マサコさんは、ミクロネシア連邦・チューク州において、日本統治時代の 生き証人であるミクロネシアの人々から当時の様子を聞き取り、 平和のメッセージを伝えていこうとしています。
福岡教区戸畑教会 マサコ
今年は第2次世界大戦終戦 60 年ということでマスコミが大きく取り上げていました。 1948 年8月、アメリカ軍B 29 によって広島と長崎に人類最初の原子爆弾が投下され、言語に絶する犠牲をはらった後、日本政府は戦争を終わらせました。 終戦60 年を迎えた今年の6月27 日・28 日に天皇、皇后両陛下が太平洋戦争の激戦地となったサイパンに、戦争で犠牲になられた方の鎮魂の旅に行かれました。慰霊碑、ばんざいクリフ、沖縄の塔、韓国記念塔等を回られ深々と頭を下げられている両陛下を拝見して、いろいろな思いが交差しました。テレビ、新聞で両陛下のお姿を拝見した日本や韓国、中国の方々はどんな思いで見ていたのでしょうか。 私は今年ほど戦争や終戦記念日を意識した年は今までにありませんでした。それは私が日本カトリック信徒宣教者会よりミクロネシア連邦チューク州(トラック諸島) に派遣されたことにあります。 日本は1914 年より南北太平洋の島々(マリアナ群島、カロリン群島、マーシャル群島) をドイツより無血でゆずり受け統治していました。1941 年12 月の日本海軍のハワイ真珠湾攻撃を皮切りに太平洋戦争が始まりました。

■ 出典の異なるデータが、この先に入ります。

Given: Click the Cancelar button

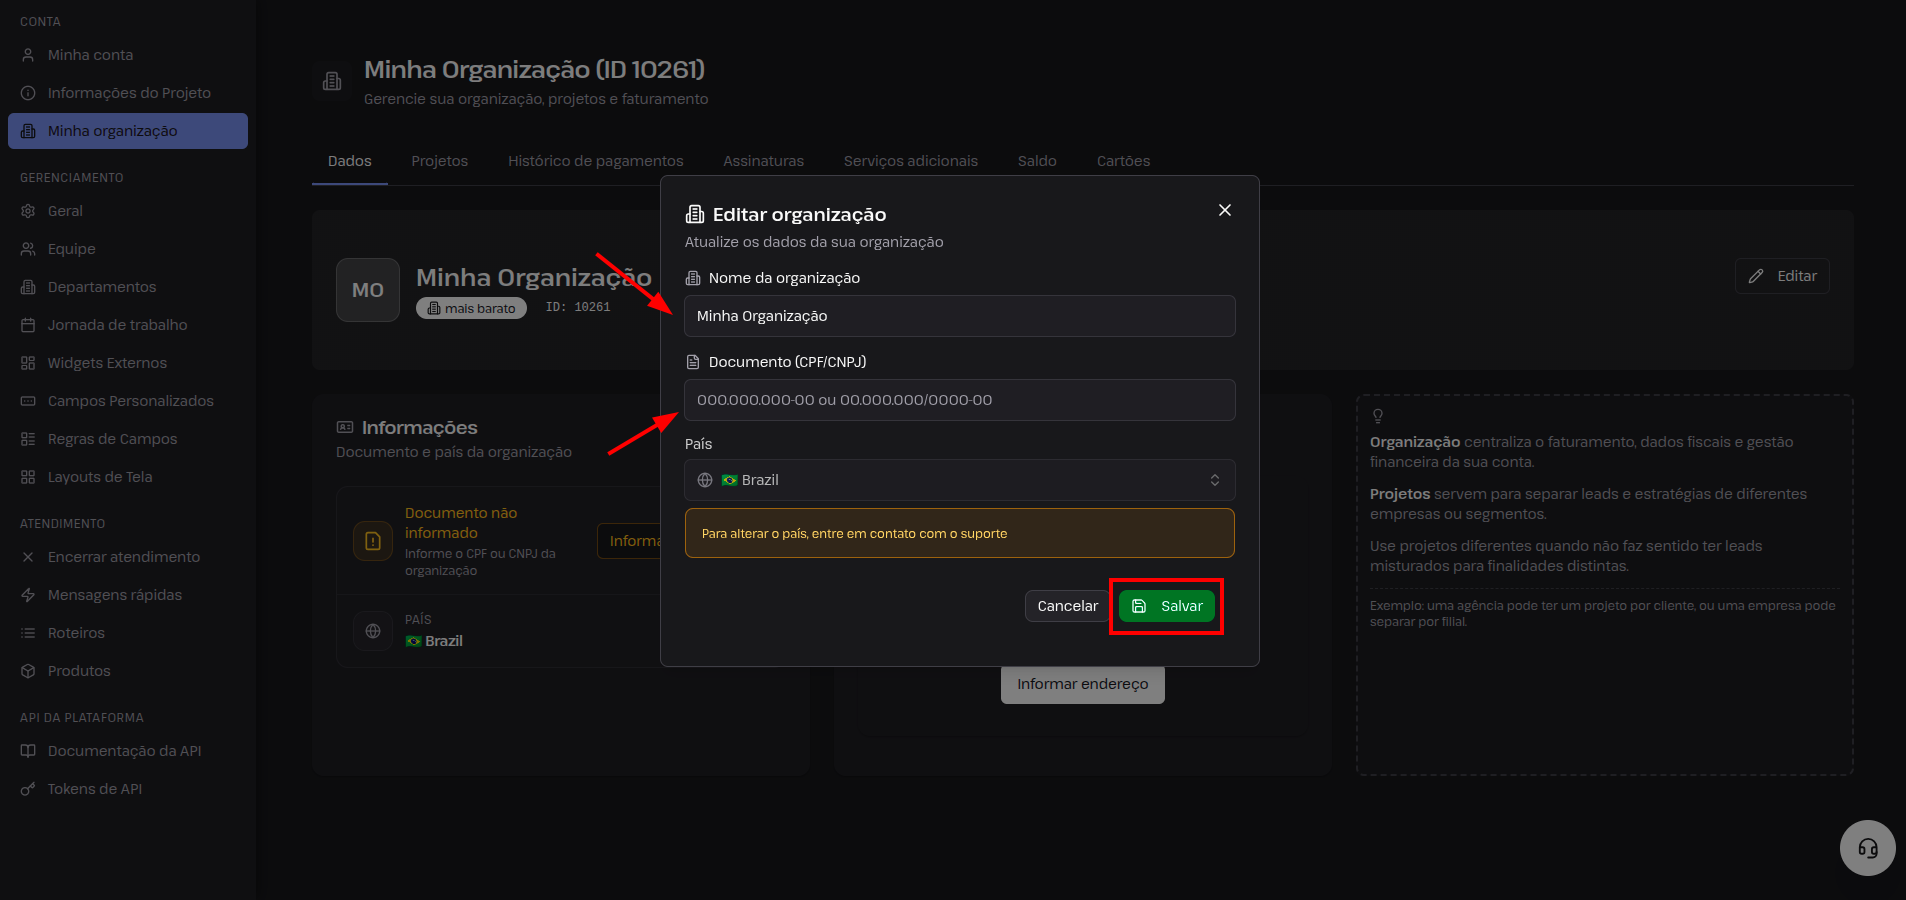Looking at the screenshot, I should (1067, 606).
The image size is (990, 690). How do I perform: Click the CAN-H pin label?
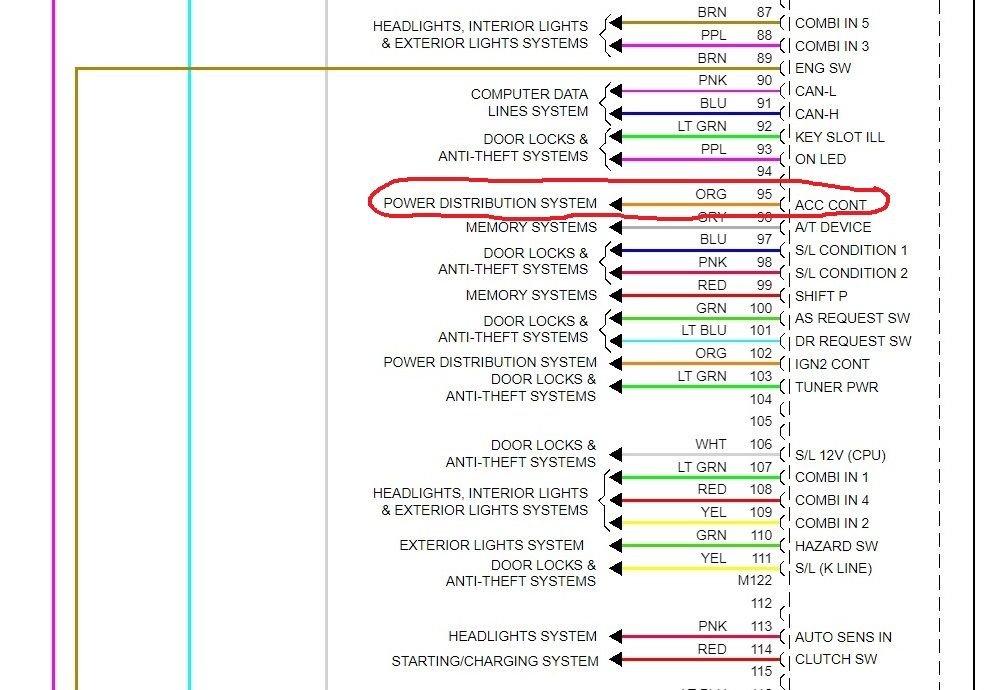(x=817, y=114)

私が派遣されたチューク州(トラック諸島) には日本海軍の主要基地がありました。その為にチュークの人々は日本とアメリカ、連合軍との戦争で人的、物的に多くの犠牲を強いられました。今回、派遣地チュークで戦争を体験されたお年寄りに戦争当時のお話を伺ったことが、戦争や平和に対して改めて深く考える機会となりました。 戦争は利益と権利の奪い合い、究極の外交手段と聞いたことがあります。今、世界のあらゆる国、地域の争いごとは、すべてが利益と権利の奪い合いのような気がします。外交手段として人を殺しあい自然を破壊することがあってよいものでしょうか。外交手段ならばお互いが理解できるまで、話し合いを続けることが必要だと思います。
インタビュー中のマサコさん
そして戦争をしている人の一部だとは思いますが、自分の人間性をも破壊させることもあるようです。極限にたたされたとき人間は人の心を見失うことが生じ、自分でも考えられない残虐な行為にはしることもあるようです。インタビューをさせていただいたチュークのお年寄りとの話の中で、「兵隊さんのある人は戦争が始まる前は良い人だったけど、戦争が始まったら悪い人になった。」と聞いたことがあります。 戦争のとき残虐な行為をした人は生きて戦地から帰った時、その当時のことを忘れることが出来るのでしょうか。もし忘れることが出来ないのならば、重い十字架を背負い生き続けなければならないのでしょう。これもまた悲しいことです。 インタビューのとき、ニマスさん(75 歳) がイラクとアメリカの戦争のことを、 「どうして戦争をするんだろうねえ」 「人がいっぱい死んでいるではないか」 「みんな苦しんで心も荒んでしまう」 「どうして戦争をするんだろうねえ」 と言っていました。 この言葉は単純な言葉のようですが、とても深い意味を感じます。 戦争で苦しむ人がないように、また、平和である尊さをミクロネシア連邦チューク州でインタビューを通して深く心に刻むことが出来ました。これからの私の役割として、平和の尊さを伝えていきたいと思います。 最後に前教皇ヨハネ・パウロ2世が1981 年2月25 日広島の平和公園から全世界に向けて「平和アピール」を宣言なさいました。その中の一部をご紹介します。 「戦争は人間のしわざです。戦争は人間の生命の破壊です。戦争は死です。」 「人類は自滅すべく定められているものではありません。 「イデオロギーや国益や経済的要求などの衝突は戦争や暴力的手段以外の方法で解決できますし、またそうせねばなりません。人間であればお互いの相違点や紛争を解決するのは当然です。」 「人間が、決して、争う体制間の闘争の犠牲者になることのないようにしようではありませんか。決してこれ以上、二度と戦争を許さないようにしようではありませんか。」